人凝血因子IX突变型研究现状

血友病B是一种性连锁隐性遗传病，其发病机制是位于X染色体上的人凝血因子IX（hFIX）基因发生了突变，导致血浆中hFIX含量或活性大幅下降，从而使得内源性凝血途径受到阻碍，无法进行正常的凝血。本文综述了hFIX基因及其编码蛋白质的结构和功能，并分类详细论述了血友病B中发现的几种主要突变类型。其中包括奠基者效应造成的突变、调控区的突变、编码区的突变、内含子剪切位点的突变及另外两种较为特殊的突变，同时介绍了这些突变所造成的生物学效应。最后还简要介绍了一种能提高hFIX蛋白凝血活性的突变类型（第338位Arg→Ala），并对其应用作了展望。

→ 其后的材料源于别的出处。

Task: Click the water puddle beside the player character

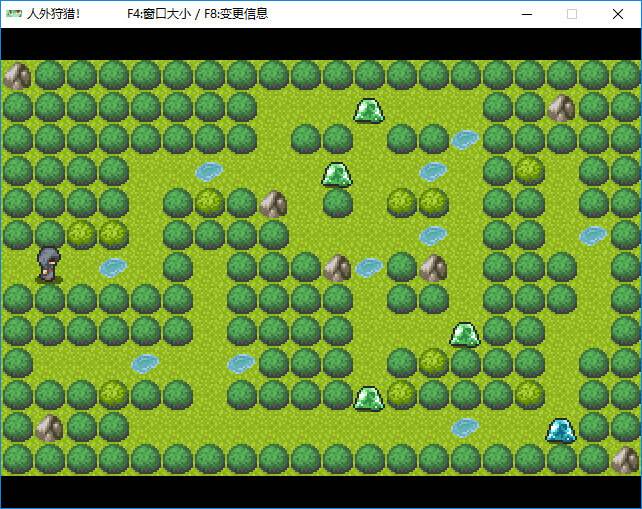Action: (113, 267)
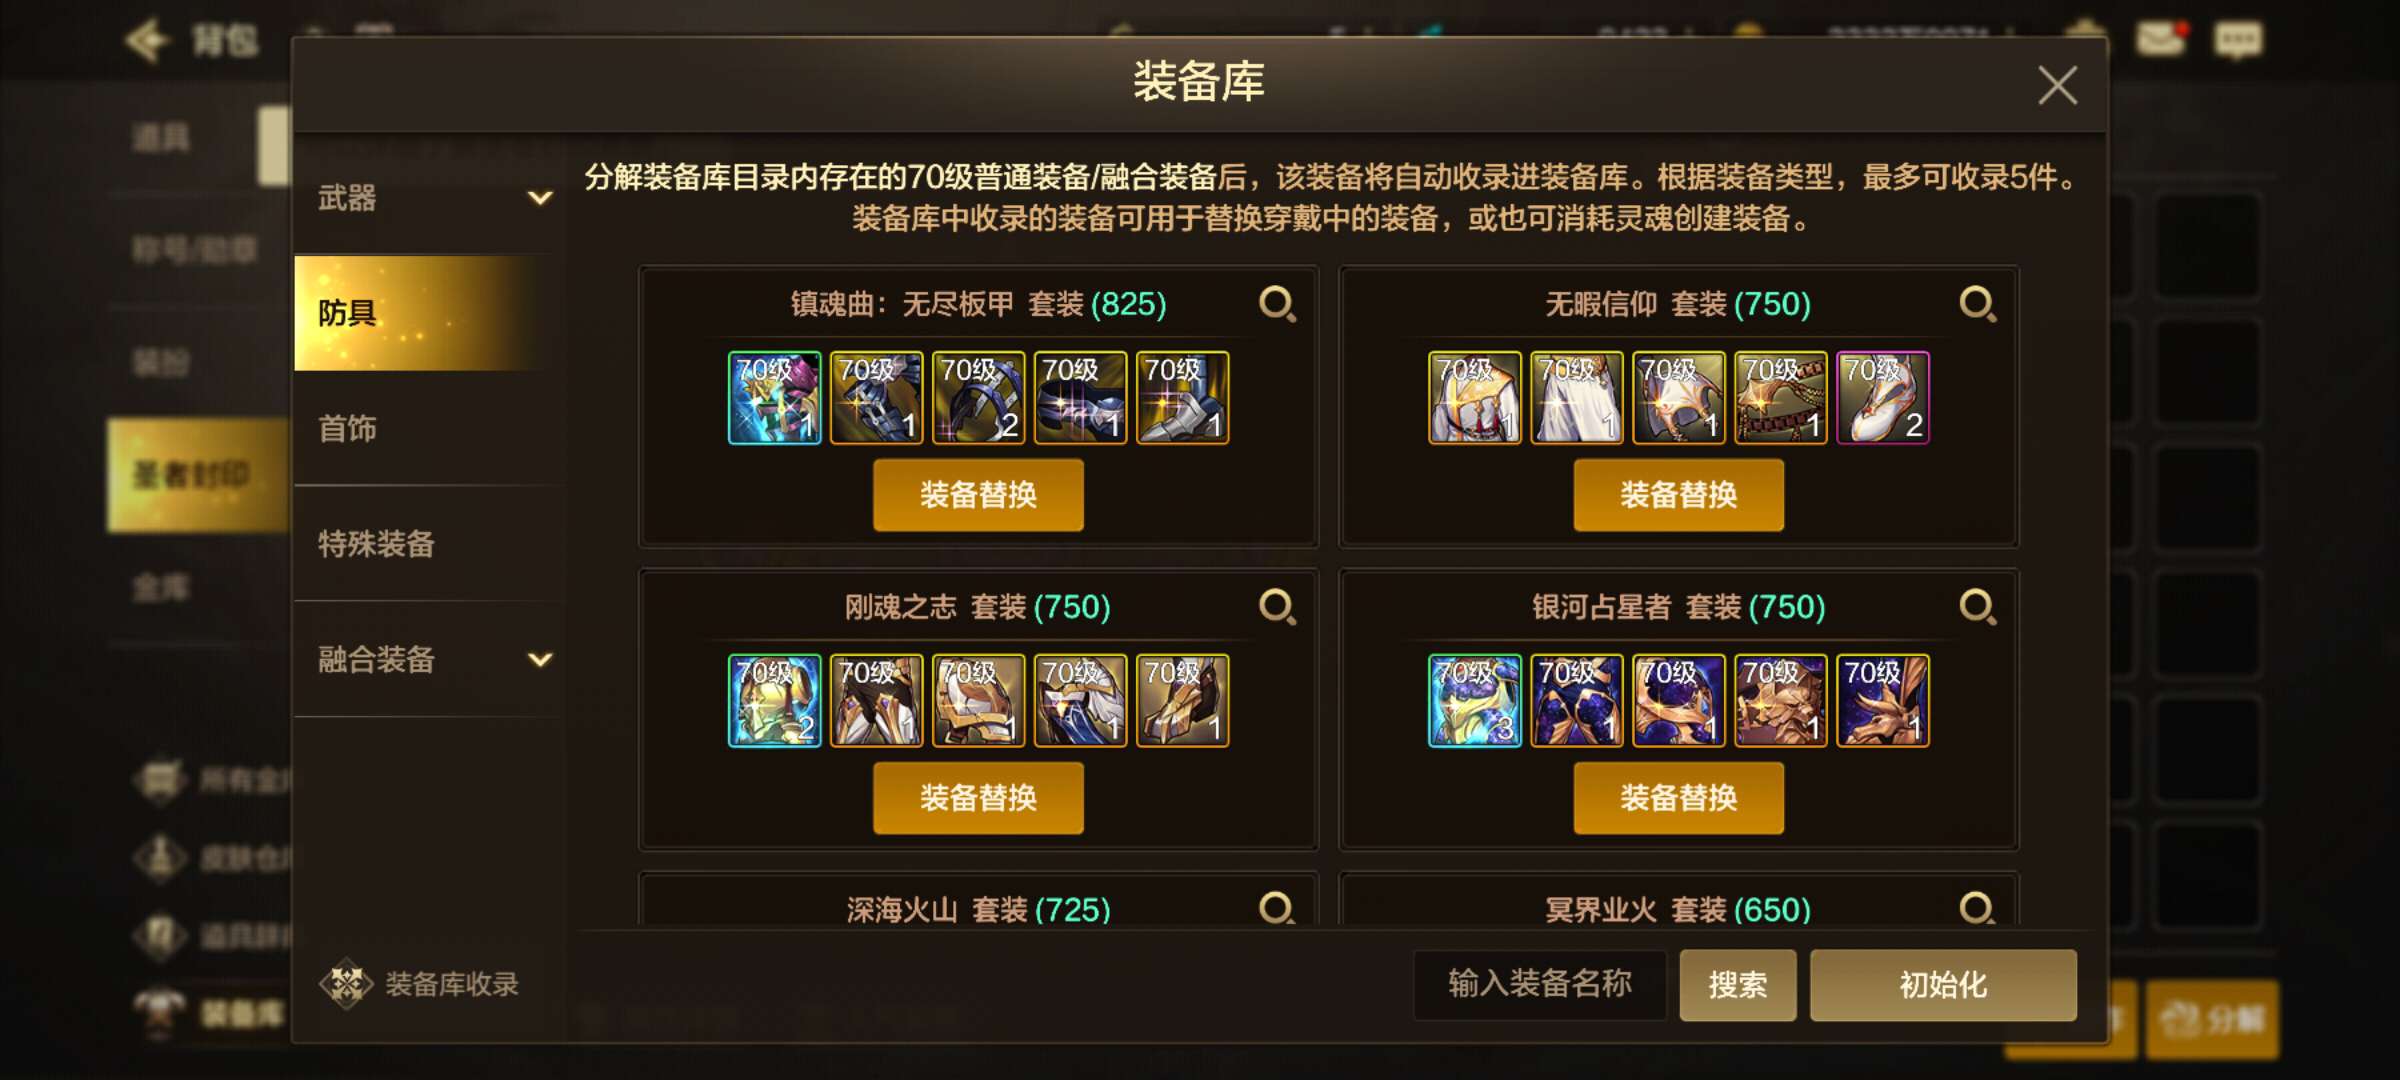This screenshot has height=1080, width=2400.
Task: Select first blue-bordered item in 镇魂曲 set
Action: [x=775, y=398]
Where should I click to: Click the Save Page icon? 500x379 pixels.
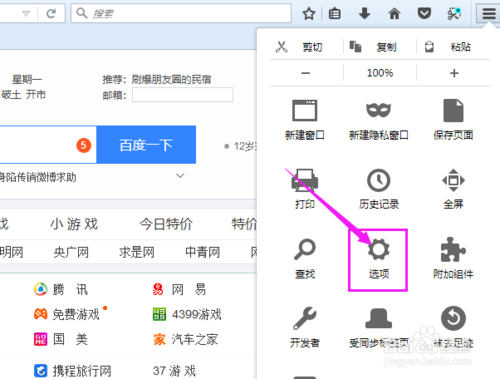point(453,111)
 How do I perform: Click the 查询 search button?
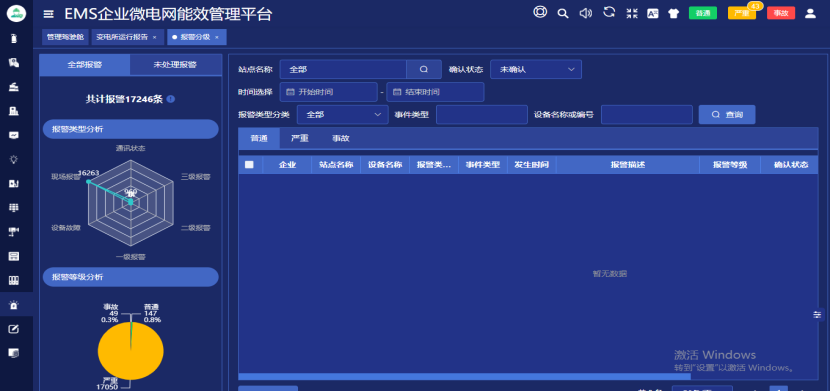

The Current Feature of the Study on Human Coagulation Factor IX Mutant

Hemophilia B is an X-linked bleeding disease, caused by the mutations of human coagulation factor IX (hFIX) gene located in chromosome X. It results in a dramatic decline of hFIX quantity or clotting activity in plasma, and the intrinsic clotting pathway is affected seriously. In this article, the structure and function of hFIX gene as well as the protein encoded by this gene were reviewed. Various types of hFIX mutants found in hemophilia B were also described, including the mutations caused by founder effects, mutations in regulatory region, coding region, splicing sites of introns and two other special mutations. Meanwhile, the biological effects of the mutations described above were discussed. Finally, a mutation type (Arg-->Ala at point 338) that can increase the clotting activity of hFIX as well as the potential application was briefly introduced.